** start of Selected extract **

You just flat out denied my definition of the word "philosophy", even when quoted from the dictionary. Then gave it your own meaning, which I in no way disagree with, but it is pretty much what I said with a slight add-on at the end for it to pertain more specifically to Objectivism. I stated that philosophy is the improvement of ones mind. Well, if philosophy answers basic questions, is that not an improvement of the mind?

While Burgess is certainly capable of answering for himself, I thought I might add my thoughts on this.

You will find that frequently on this site, you will be asked to provide a definition to a word or phrase. Providing a dictionary definition may not suffice. Dictionary definitions do not always relay objective meanings to words. Frequently they relay definitions in the form of a popular usage of a word, rather than an objective meaning. Saying that his definition has been taylored to pertain more specifically to Objectivism means that it has been identified to what reality reflects.

Also, while basic questions may improve one's mind, not all ways to improve one's mind involve answering basic questions. Therefore, your definition is overly broad, whereas Burgess' definition provides a more clear and specific definition of the word. Would you agree that in order to effectively communicate, words should be defined as specifically as possible?

** end of Selected extract **

What you will do:
a: Update the records from the line containing "You are a computer-use agent." through the end of the records, inclusive, so that "agent" becomes "assistant" and everything else stays the same. Leave the pictures out of your answer.
b: Write what comes next in the discussion about defining philosophy, starting after its final sentence.

** start of Provided entries **

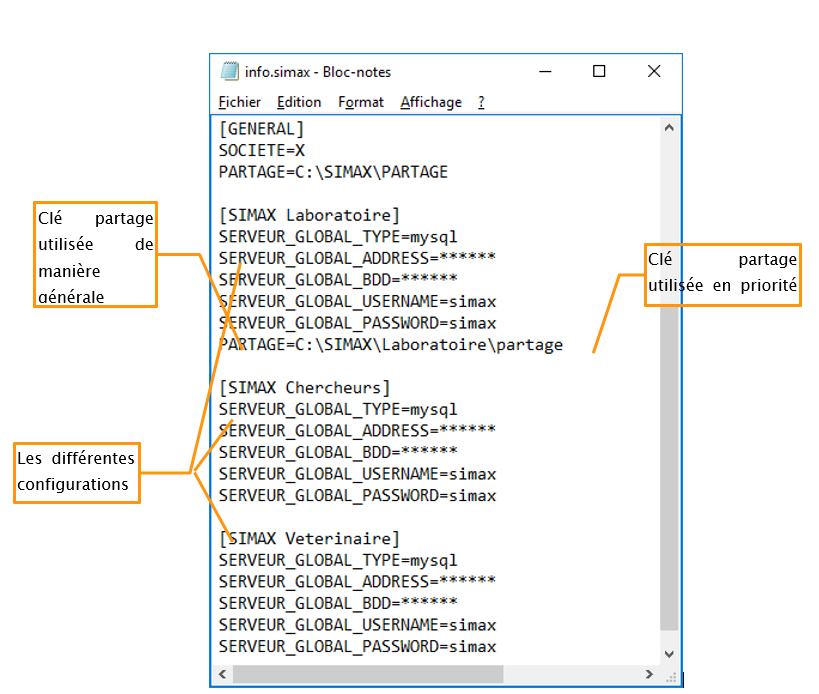Close the info.simax Notepad window
The height and width of the screenshot is (694, 819).
[653, 72]
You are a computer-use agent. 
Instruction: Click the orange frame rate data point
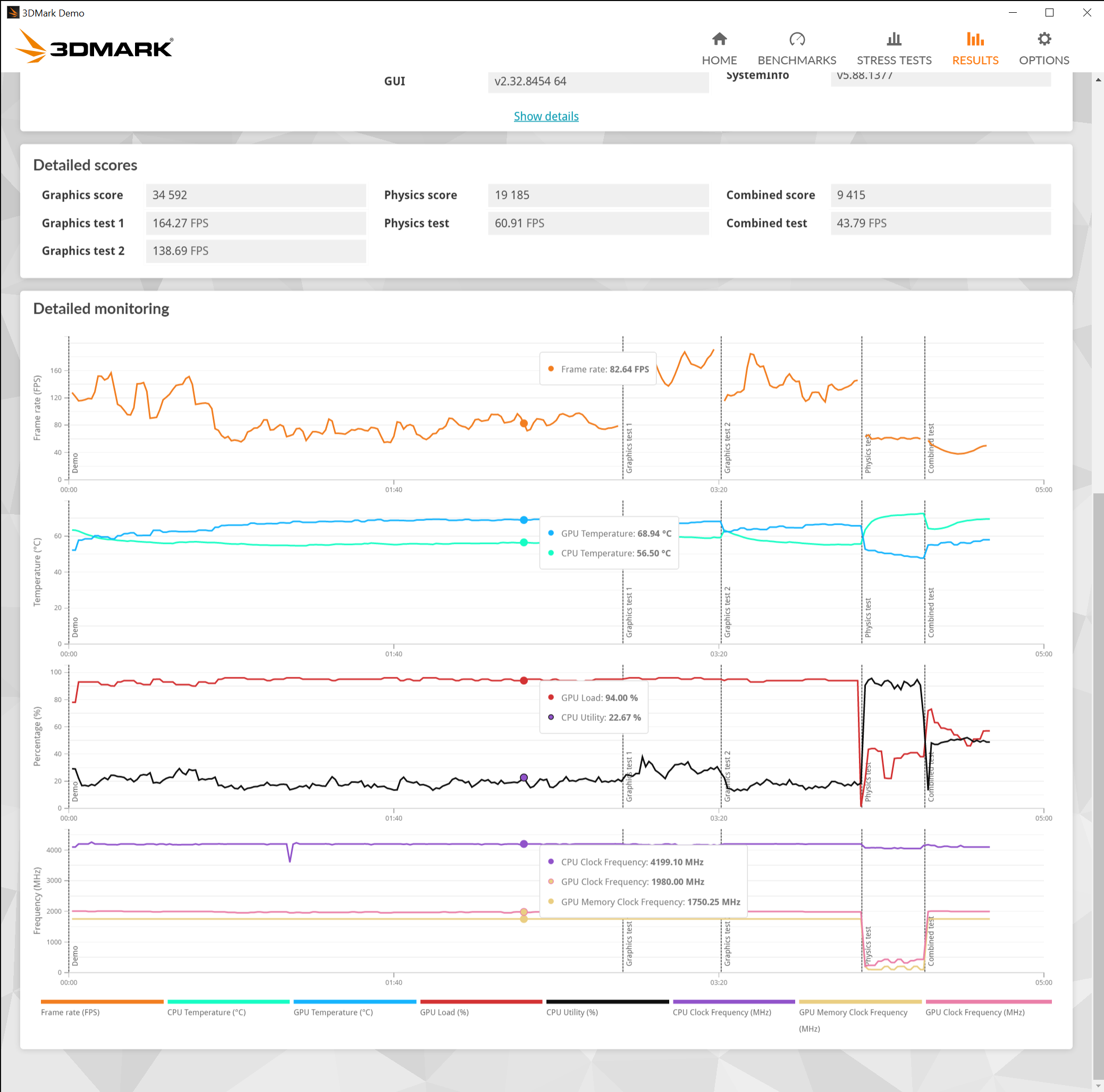click(x=524, y=423)
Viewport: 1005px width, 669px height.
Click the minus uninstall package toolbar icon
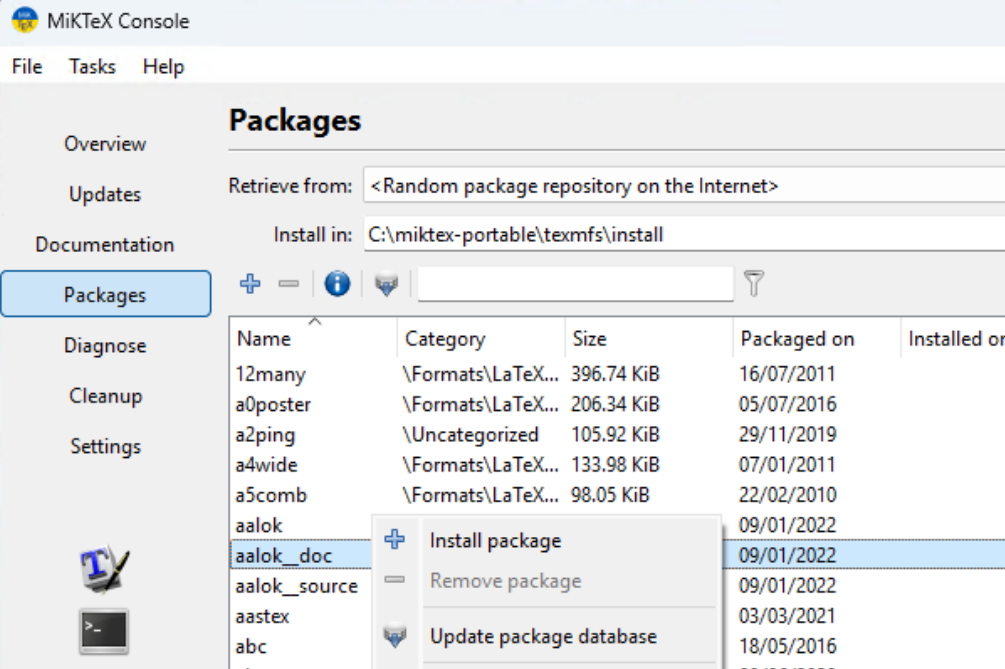(289, 285)
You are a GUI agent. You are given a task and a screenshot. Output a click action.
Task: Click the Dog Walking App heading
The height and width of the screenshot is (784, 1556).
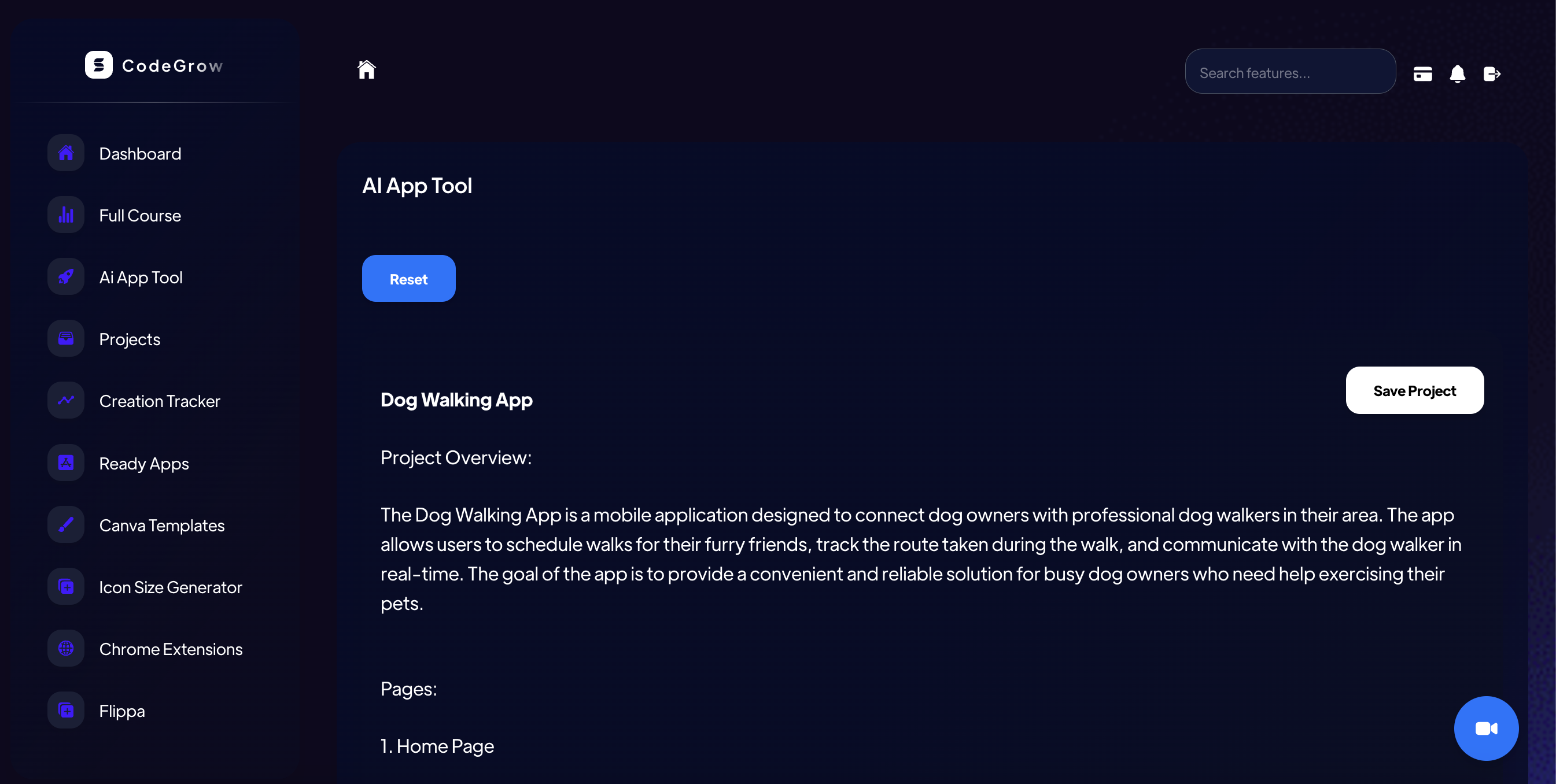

** end of Provided entries **

Outputs:
a:
You are a computer-use assistant. 
Instruction: Click the orange frame rate data point
click(x=524, y=423)
Viewport: 1005px width, 669px height.
Click the minus uninstall package toolbar icon
(289, 285)
You are a GUI assistant. You are given a task and a screenshot. Output a click action.
Task: Click the Dog Walking App heading
The height and width of the screenshot is (784, 1556).

b:
To me, physical fitness is anything that improves the body, helping bring it to a level you value, or to a level that will help you obtain that which you value
I feel being above average in something is valuing and putting effort towards its improvement. Most people I know tend to do nothing to help themselves physically, they may say they do, but little to no action is taken: this is average.

My question is, why bring the concept of average or above average into the equation? This infers an unnecessary comparison and confuses the issue. Wouldn't it be clearer to say;

I think it would be helpful for people to maintain a state of physical conditioning sufficient to achieve one's values and goals. By physical conditioning I'm referring strength, agility, dexterity and cardiovascular ability.

That avoids the unnecessary comparison to other people's state of physical condition.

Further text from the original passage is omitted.